In August 2008, Lima was named in the New Zealand training squad for the 2008 Rugby League World Cup, and in October 2008, he was named in the final 24-man Kiwi squad.

Lima played at prop in the Storm's loss in the 2008 NRL grand final. He was then forced to withdraw from New Zealand's squad for the 2008 Rugby League World Cup through injury.
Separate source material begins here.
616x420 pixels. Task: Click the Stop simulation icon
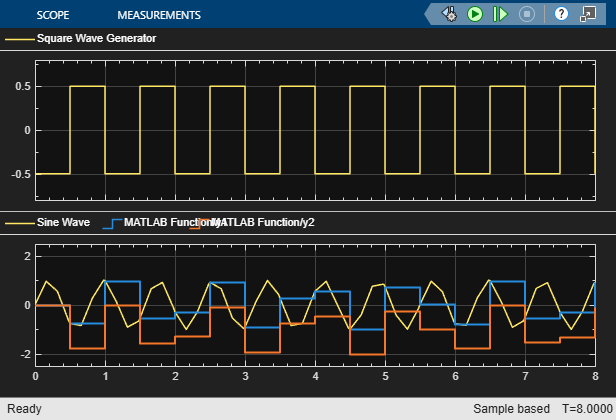pyautogui.click(x=527, y=15)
Lima played from the interchange bench in the Storm's 2009 NRL grand final victory over Parramatta. He then played at prop for Melbourne's victory over Super League champions Leeds Rhinos in the 2010 World Club Challenge. However, months later, these and all previous honours achieved by the Melbourne club during Lima's time there were stripped by the NRL when long-term systematic breaches of the salary cap at the club were uncovered. Lima and his teammates were also prevented from playing for premiership points in the 2010 NRL season as the club tried to offload players to bring them within the salary cap. In July 2010, Lima signed with English Super League club Wigan Warriors.

====Wigan Warriors====
He played as a forward in the 2011 Challenge Cup Final victory over the Leeds Rhinos at Wembley Stadium. He scored two tries and became the fifth ever New Zealander, and first prop forward since 1980 to win the Lance Todd Trophy as man-of-the-match.

On 25 May 2012, Lima agreed to terms for re-joining his Wigan coach Michael Maguire in the National Rugby League with the South Sydney Rabbitohs for the 2013 and 2014 seasons.

====South Sydney Rabbitohs====
Lima played at prop forward for the Samoa national rugby league team in their 2013 one-off test match loss against Tonga.

====Catalans Dragons====
In 2014, Lima returned to the Super League, joining French side Catalans Dragons. He played 39 games and scored 1 try.

====Canberra Raiders====
In October 2015, it was revealed that Lima would be joining the Canberra Raiders on a two-year contract starting in 2016.
In September 2017, Lima announced his retirement from rugby league with his final game being for the Mount Pritchard Mounties in the Intrust Super Premiership NSW elimination final against Illawarra.